I am thinking a solar panel and a bilge pump.

Any thoughts?

Thanks 

Ben


----------



## RES283 (Sep 1, 2008)

Could always us white Herculiner. Just roll it on the plastic bed liner. Wouldn't be pretty but would work.


----------



## dogwhistle (Oct 31, 2004)

i knew a guy in the southwest that had setters. he just put bags of ice in the dog boxes. it will melt but stay cold quite a while.

black trucks look nice when they are clean and waxed. which lasts about five minutes.


----------



## hehibrits (Mar 10, 2007)

Here is my set up in the big rig:
I have the read slider window in the truck and a front slider in the topper. I use one of those truck boots devises (a rectangular doghnut balloon) and open the sliders. We then pump the A/C or heat and get the back climate adjusted. We use crate cooling fans and ice blocks on top of the crates. Park in the shade when available, tint windows on topper as dark as possible. When it gets real warm my dad has a system to putting a dog down and keeping the others cool. I'll go out and run the hound in the heat and he will wait in the A/C with the other dogs. :lol::lol::lol:


----------



## Induna (Apr 19, 2007)

Look for a used dog topper. The dogs will have their own area not affected by the black truck.


----------



## metro49 (Nov 24, 2006)

Don't laugh, but this might be just the thing you want. Draht's on the PDJ site has one of these and he loves it. It hooks up in seconds to just about any vehicle's air conditioning vents and pumps cold or hot air directly back to the dogs kennel. 

I'm sure this will only work if you have a topper of some kind. I'm not sure if this is the exact brand Drahts has, but check around. Good luck. 

http://www.dogsportgear.com/K9-Vehicle-Trailer-Accessories-Cool_k9.htm


----------



## Remnar (Jun 23, 2004)

Not sure if this will work for you or not. 

I run HRC tests with my dog and between hunt tests and training session I wanted to make sure he was cool during the times he was in the truck. I bought a topper with "Windoors" on the side and a slider. Basically the side windows of the topper open like the back of the topper. They also have slider windows to open when traveling down the road.

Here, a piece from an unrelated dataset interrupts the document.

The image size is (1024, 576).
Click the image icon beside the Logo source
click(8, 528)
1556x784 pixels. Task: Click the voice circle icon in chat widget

When parked and with the slider, back, and both side doors open it's like sitting under a sun shade. I use a wire crate for more air flow along with a crate fan. Probably overkill, but I would rather have more air than not enough.

Below is a link to a picture of the "Windoor". Mine also have a slider. The picture doesn't

http://www.4are.com/img/product/features/windoors_1a.jpg

Here is a link to a nice 12 volt fan. I have seen them used by several people and they move allot of air. They sell 25 foot extensions so you can power it from the truck cab. You could also run an outlet into the bed of the truck and connect there.

http://www.amazon.com/Fan-tastic-Vent-Endless-Breeze-12V/dp/B0000AY2Z6


----------